When your child asks why your family doesn't do what "everyone else" does (e.g., regarding screen time, parties, or weekend commitments), they are really asking: Why are we different? Here is a way to answer that balances firmness with love:
"That’s a great question. You know, our family is like a team that has its own special playbook. Just like a professional athlete has a specific diet and practice schedule to be their best, our family has certain ways we do things—like how we spend our Fridays or how we talk to each other—because we’re building something special together. It’s not that other people’s way is ‘bad,’ but it’s not our way. We’re ‘set apart’ to be a family that values connection and kindness above all else. When we stick to our playbook, we feel stronger, more peaceful, and more connected to each other. I know it can feel weird to be different sometimes, but being ‘treasured’ means we have our own standards, and I’m proud of us for keeping them, even when it’s hard. Let’s focus on what makes us us—what’s one thing you love about our family’s traditions?"

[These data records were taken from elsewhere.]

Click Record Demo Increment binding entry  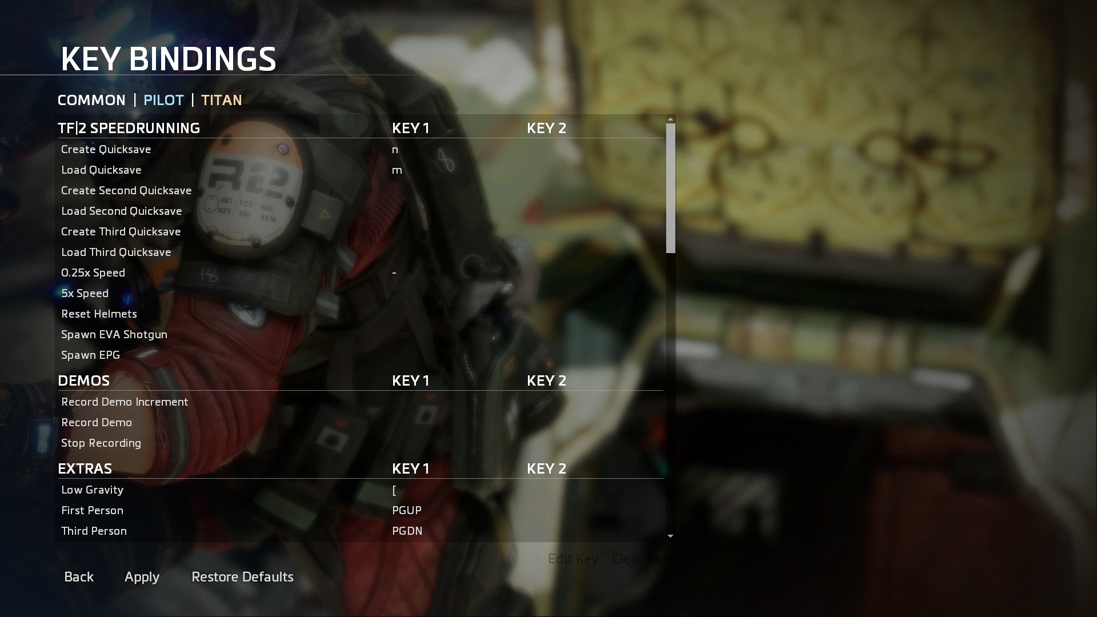click(x=125, y=402)
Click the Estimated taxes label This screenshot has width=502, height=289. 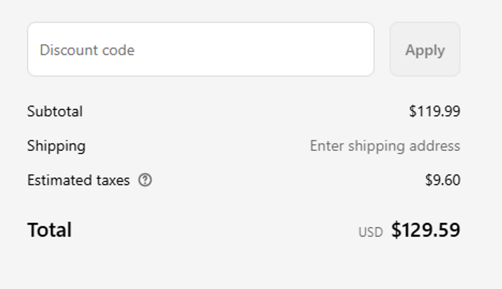pyautogui.click(x=78, y=181)
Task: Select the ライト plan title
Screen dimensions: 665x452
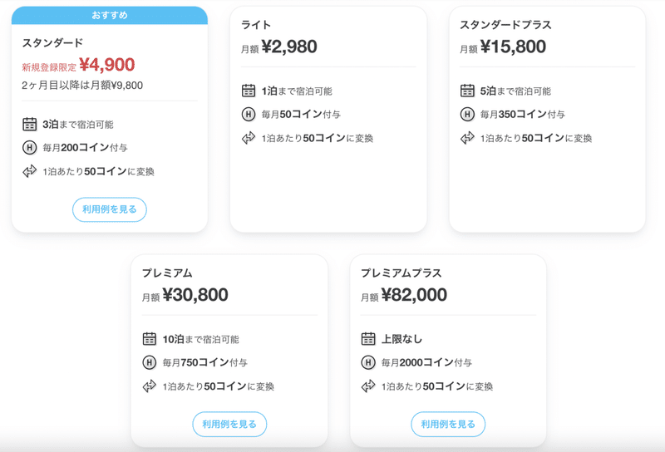Action: pyautogui.click(x=256, y=25)
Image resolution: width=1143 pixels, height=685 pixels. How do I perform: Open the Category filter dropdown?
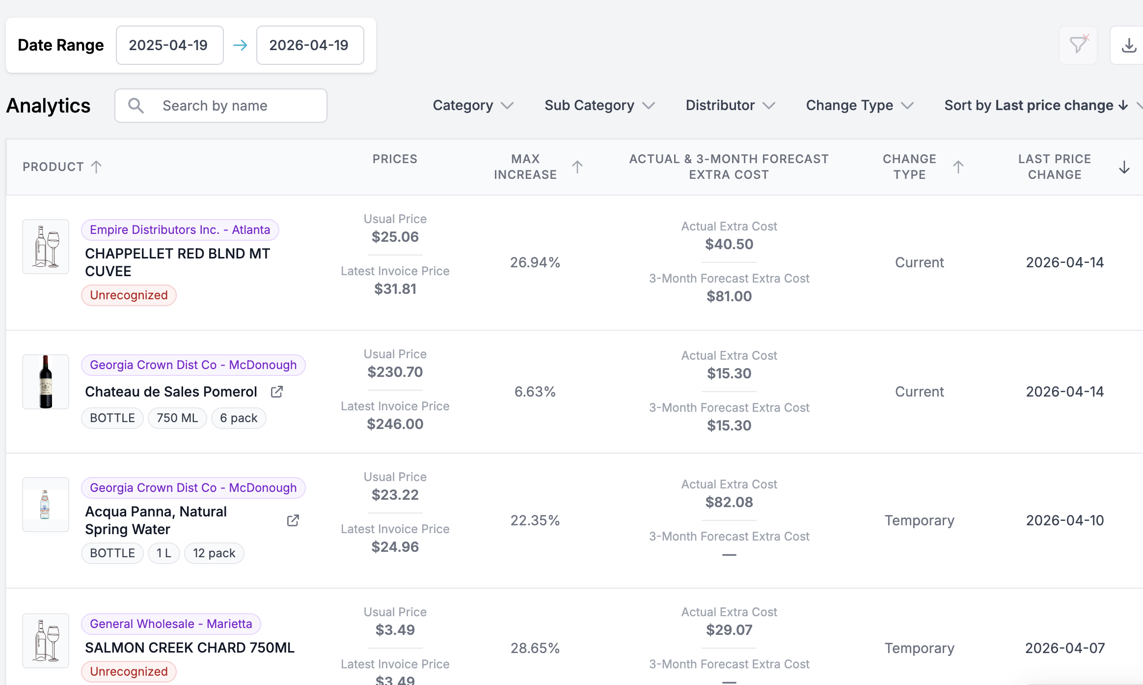tap(473, 105)

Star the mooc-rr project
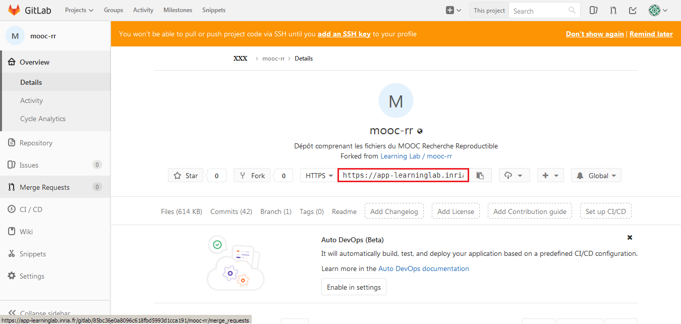point(186,176)
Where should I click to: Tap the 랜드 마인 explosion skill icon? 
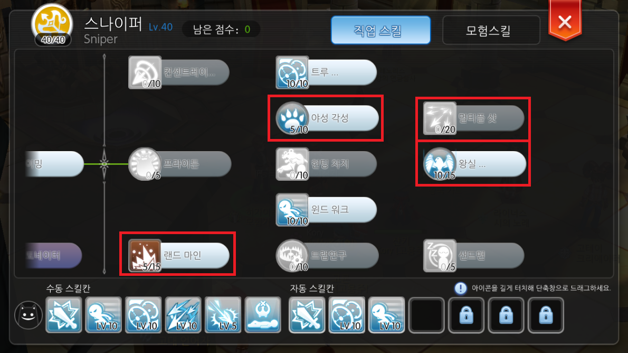pyautogui.click(x=145, y=256)
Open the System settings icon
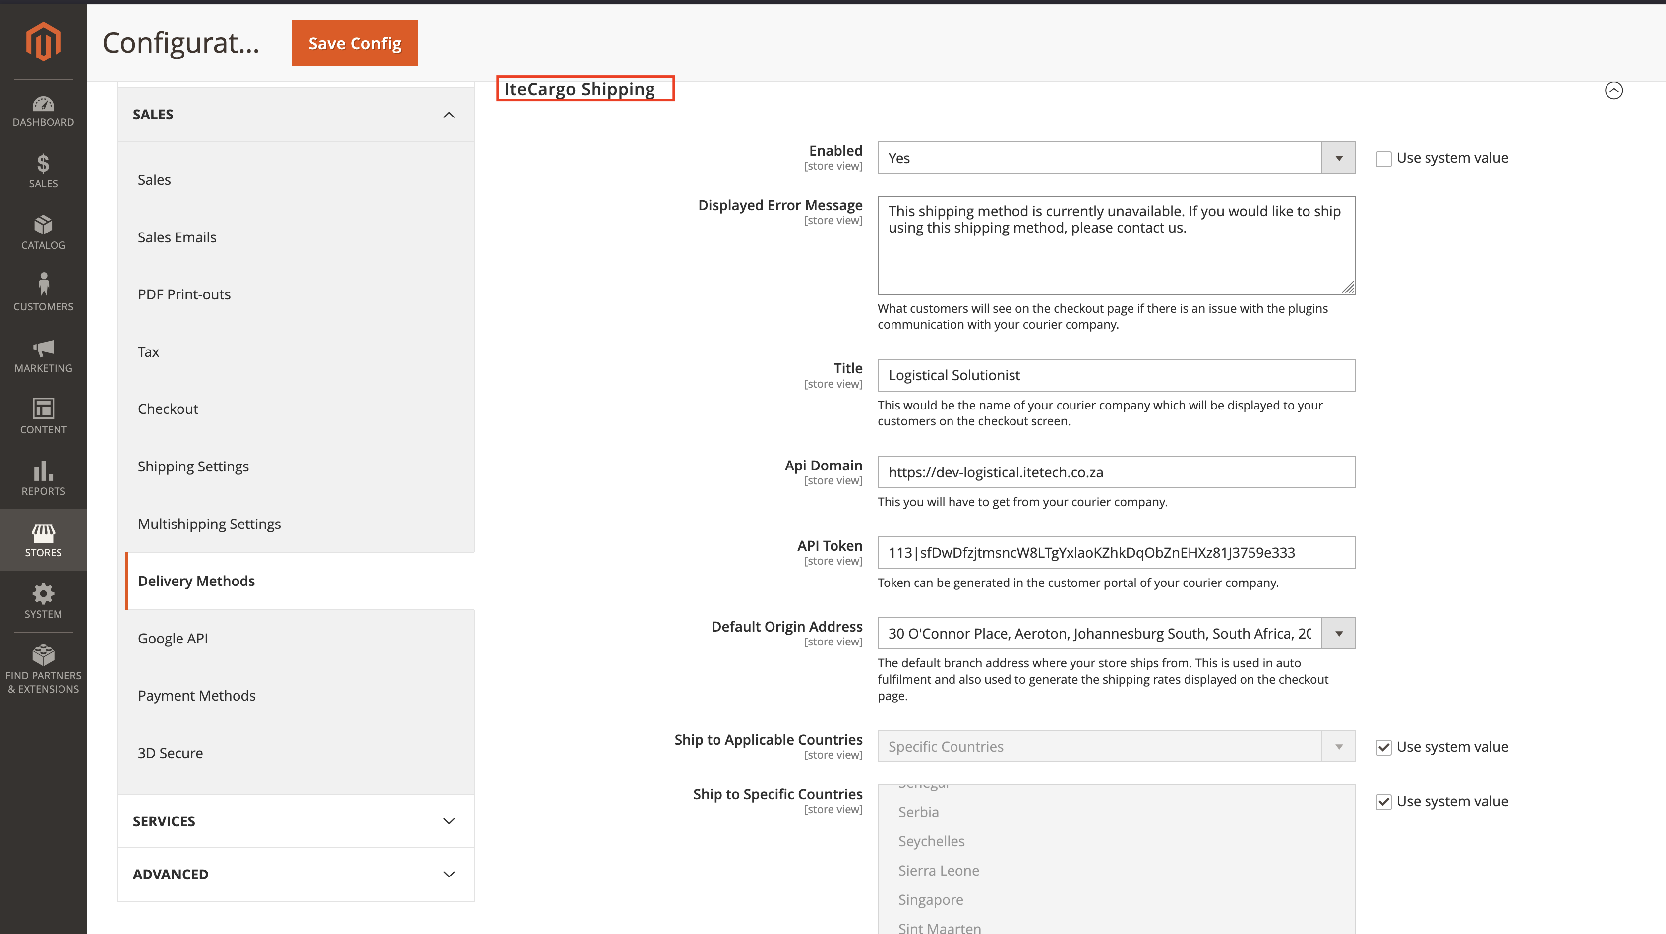 [43, 600]
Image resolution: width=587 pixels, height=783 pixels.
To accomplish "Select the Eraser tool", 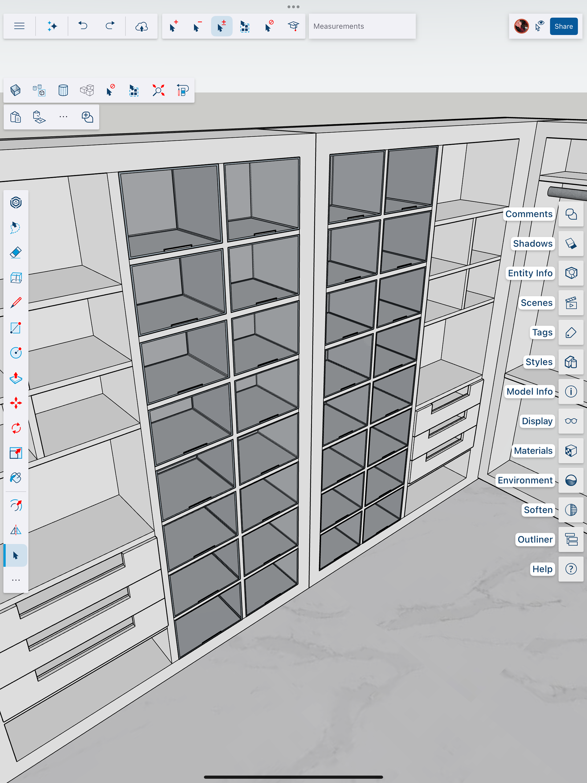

Habit: The "Little by Little" Check-in
This week, pick one "snare"—a recurring point of friction in your house (e.g., the phone at the dinner table, the morning grumpiness). Instead of trying to "obliterate" the behavior, commit to one "little by little" adjustment. If it’s phone usage, commit to putting your phone in a drawer for exactly 15 minutes while you help with homework or play. If it’s morning chaos, commit to saying one specific blessing or positive affirmation to your child before they leave the door.
The goal isn't to solve the problem—it’s to practice the habit of intentionality. By making one small, consistent change, you are demonstrating to yourself and your children that you have the power to shift the atmosphere of your home, one small, manageable step at a time. Celebrate the effort, not the perfection.
Takeaway
You are the architect of your home’s "sacred space." You don’t need to conquer the world; you only need to show up "little by little" to ensure your family’s values remain the center of your house. Bless the chaos, keep the focus, and remember: you are exactly the parent your children need.